LIU (translated): We're losing more and more of our woven arch beam bridges.
So this is a major problem in this region.
NARRATOR: The battle is underway to repair and rebuild these iconic crossings before their engineering secrets are lost for good, in both the East and the West.
STAN: So, you guys good?
NARRATOR: But time is the enemy.
In upstate New York, Stan races the clock to reconstruct the Blenheim covered bridge before spring meltwater floods the worksite.
MAN: One more?
NARRATOR: It's taken six months of arduous work to assemble and raise the bridge's three trusses.
Perfect!
NARRATOR: These will form the skeleton of its unusual two-lane crossing.
AIREY: It's exciting, watching it happen again.
Words don't describe it.
STAN: Really excited to have this done.
All three trusses are stood now.
♪ ♪ NARRATOR: Their next task, before they attempt to raise the bridge to its final location, is to install its outer walls and rafters.
(drill buzzing) (saw whirring) The town hopes to incorporate part of the old bridge into the new, creating a link through time.
GRAHAM: It'll be like taking a little bit of the bridge's soul and, and putting it into the new bridge.
♪ ♪ NARRATOR: But this will not be easy.
AIREY: This is where we've got the stored material of the old covered bridge.
STAN: We'll do some digging and see what we can find.
It's hard to look at, a little bit.
A little hard to look at.
♪ ♪ There's an old sawtooth joint.
AIREY: Oh, yeah.
This probably speaks to the power of that water, being able to break it up like a toothpick.
STAN: That's a rafter!
AIREY: All right, so that's a candidate.
AIREY: Okay, that's... STAN: Four and a half.
Three and seven eighths.
STAN: We found one rafter that was amazingly intact.

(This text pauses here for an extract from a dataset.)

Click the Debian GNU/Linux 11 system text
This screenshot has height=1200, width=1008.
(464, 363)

So this'd be the piece that we can actually put into the bridge just where it was in 1855.
It'd be part of their closure, I think.
♪ ♪ It's like a phoenix, you know.
It's destroyed, and then it's rebirthed now.

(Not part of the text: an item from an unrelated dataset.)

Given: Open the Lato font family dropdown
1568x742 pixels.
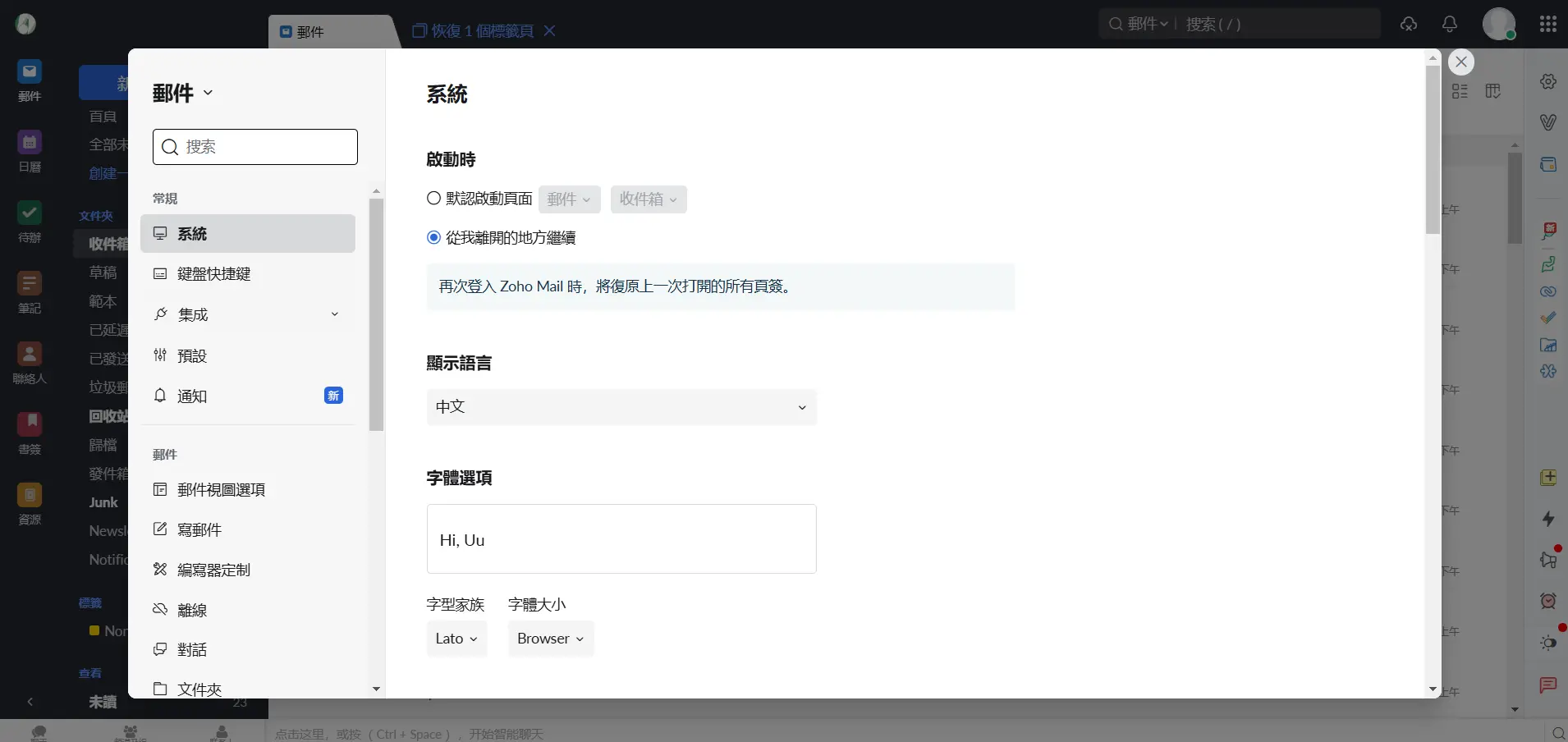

(drill whirring) AIREY: Feels like a small part of the old bridge is back.
It means a lot.
NARRATOR: Just a month remains to complete and move the bridge out of the floodway.
But as they battle to fit the final rafters, winter bites.
(birds crowing) Three consecutive snowstorms pummel Blenheim.
AIREY: We've received over 50 inches of new snowfall in the past two weeks.
Concerned?
Yeah, very concerned.
NARRATOR: The snow not only slows the build, but also increases the risk of a catastrophic spring flood.
AIREY: Trees trap the snow in terms of shading, uh, the terrain traps the snow.
And we've got three, four feet of snowpack that has to get somewhere.
And where it's going to go?
To the Schoharie Creek.
NARRATOR: As temperatures rise and the snow melts, floodwater could soon consume the worksite and destroy all the team's hard work.
That would be the worst-case scenario.
The gun is loaded.
We have no other choice but accelerate the lifting of the bridge onto the abutments as soon as possible.
♪ ♪ NARRATOR: It's only when a covered bridge is high enough above the floodplain, and carefully maintained, that it will last.
There's one in America that has survived everything nature has thrown at it.
Just an hour northwest of Blenheim stands the Hyde Hall Bridge.
This is the oldest surviving covered bridge in America and has endured almost two centuries of wind, rain, and snow.
MILLER: The first generations of bridges would have been replaced as traffic became heavier.
Very few of that early layer are still in existence.
NARRATOR: Built in 1825, the Hyde Hall Bridge is still standing, her original trusses protected by her carefully maintained roof and siding.
In China, the oldest surviving woven-beam covered bridge is hidden in the remote 1,000-year-old village of Yueshan-- "the Village of the Moon and Mountain."
The Rulong Dragon Bridge is almost 400 years old.
It's an engineering mystery how this exquisite structure has survived not only four centuries of typhoons, but also devastating earthquakes.
Professor Liu investigates the bridge's secrets.
LIU (translated): The bridge is asymmetrical, but also very beautiful.
So, this is a very, very special bridge.
NARRATOR: How has the Rulong Bridge survived for so long?
A clue lies hidden high up in the roof of the structure-- hundreds of complex brackets, called "dougong."
(translated): They're not just decoration.
They're also a kind of shock absorber.
♪ ♪ NARRATOR: This test simulates an earthquake and shows how the dougong absorb the forces and help stabilize the heavy tiled roof.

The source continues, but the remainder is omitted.